Bobby Bonds died this past week at 57 from lung cancer and the mind reeled at the memories, the hooks his style of play sunk into my impressionable mind. His Major League debut was televised in 1968 with the Giants playing the Los Angeles Dodgers, their hated rivals. I was watching when Bonds became the second player in baseball history to hit a grand slam in his first game and I was watching a few months later when Bonds raced madly and leaped to catch a ball heading over the fence only to be out-jumped by Willie Mays, who made the catch, and fell in a tangled heap as they collided. I was hooked. Not by Mays, whom I obviously liked but he was 37 at the time and I was far too young to have enjoyed the brilliant peak of his career. But by Bonds, the 22 year-old called the next Willie Mays. Since I basically missed the first one, I wanted a front row seat for the next Mays.

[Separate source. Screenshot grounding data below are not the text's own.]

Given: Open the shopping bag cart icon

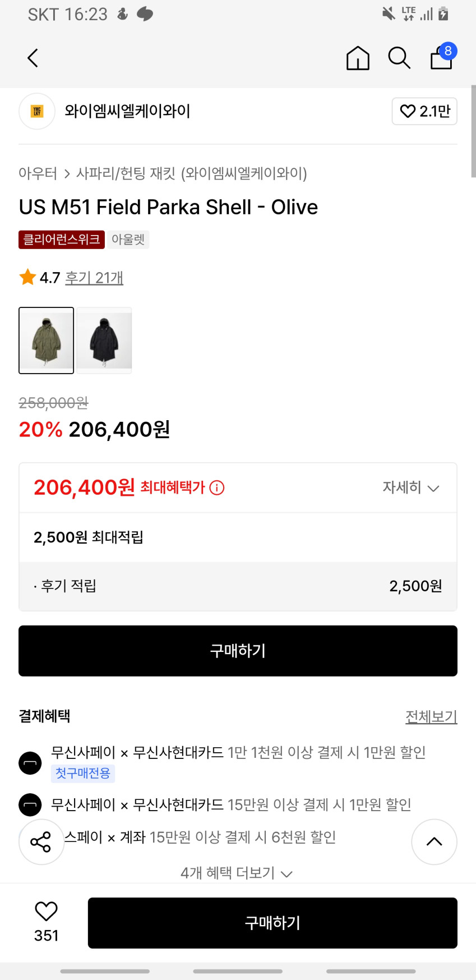Looking at the screenshot, I should [442, 58].
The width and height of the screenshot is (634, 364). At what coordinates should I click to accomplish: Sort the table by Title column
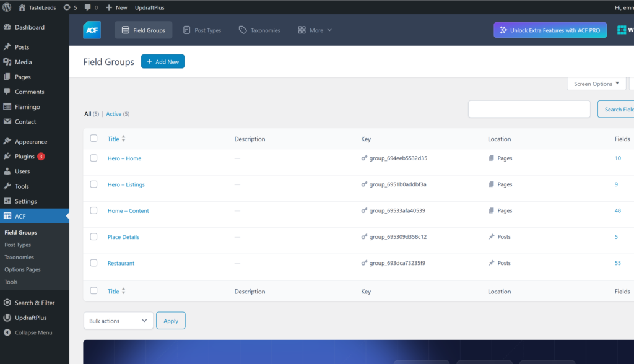[113, 139]
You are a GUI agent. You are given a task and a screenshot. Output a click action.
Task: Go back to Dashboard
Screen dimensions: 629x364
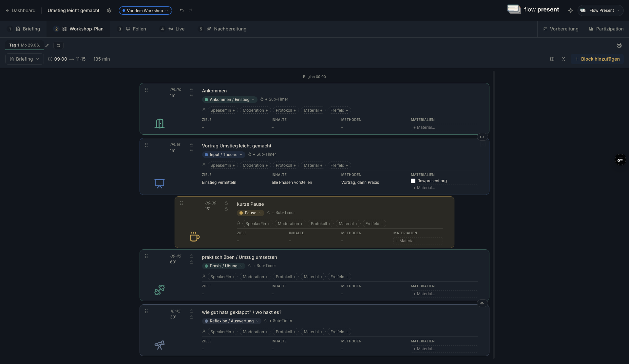pos(20,10)
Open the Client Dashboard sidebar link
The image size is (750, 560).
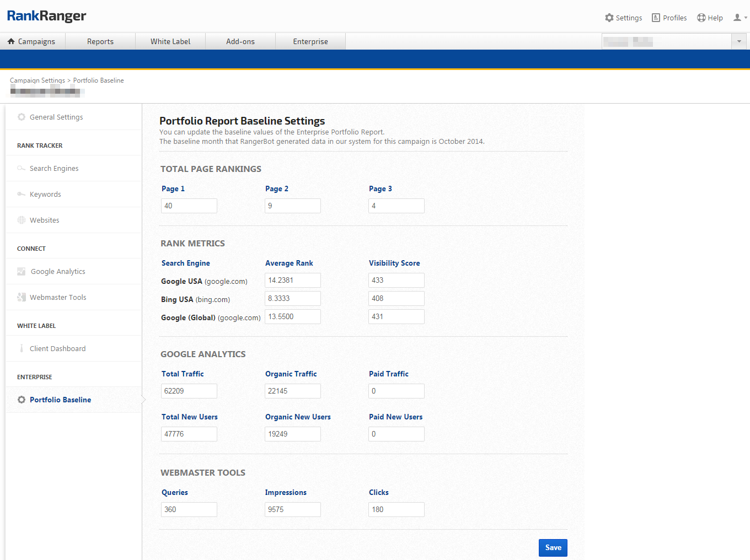[x=57, y=348]
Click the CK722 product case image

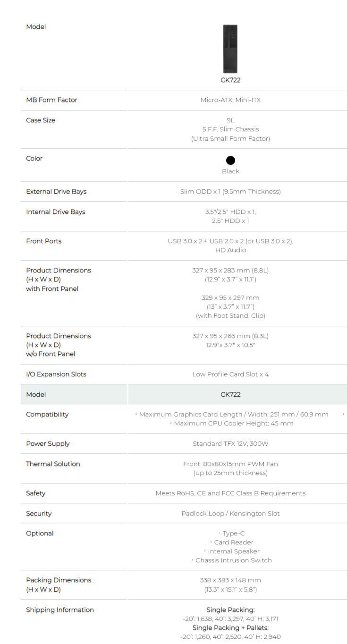point(230,49)
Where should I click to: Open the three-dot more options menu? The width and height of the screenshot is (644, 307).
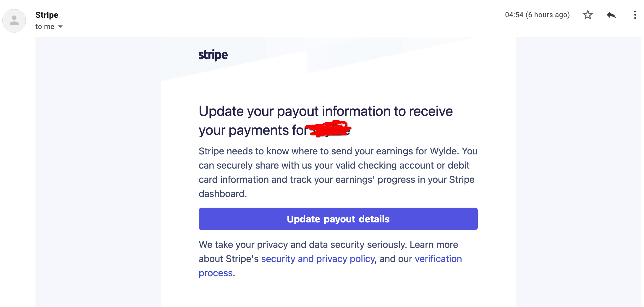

For anyone to be compared to the greatest baseball player ever, despite Bond's obvious tools, was a joke. But to carry the burden of Mays over the course of a very successful 14-year Major League career is enough to make a man downright bitter. Bonds did things no one ever did in the game, like hit 30 home runs and steal 30 bases in a season five times. It just never seemed to be enough. Largely because of that Bonds battled alcoholism for years.
He was known by the media to be moody and prickly but among his teammates and coaches, he was a very popular leader. He was liked and respected inside the game but aloof outside of it, a fact that Bonds' oldest son Barry grew up with intimate knowledge of. After seven seasons in San Francisco, Barry's dad spent the next seven years playing for seven different teams. He became a journeyman with superstar talent because there was much more value in trading Bonds than keeping him, so management did it again and again.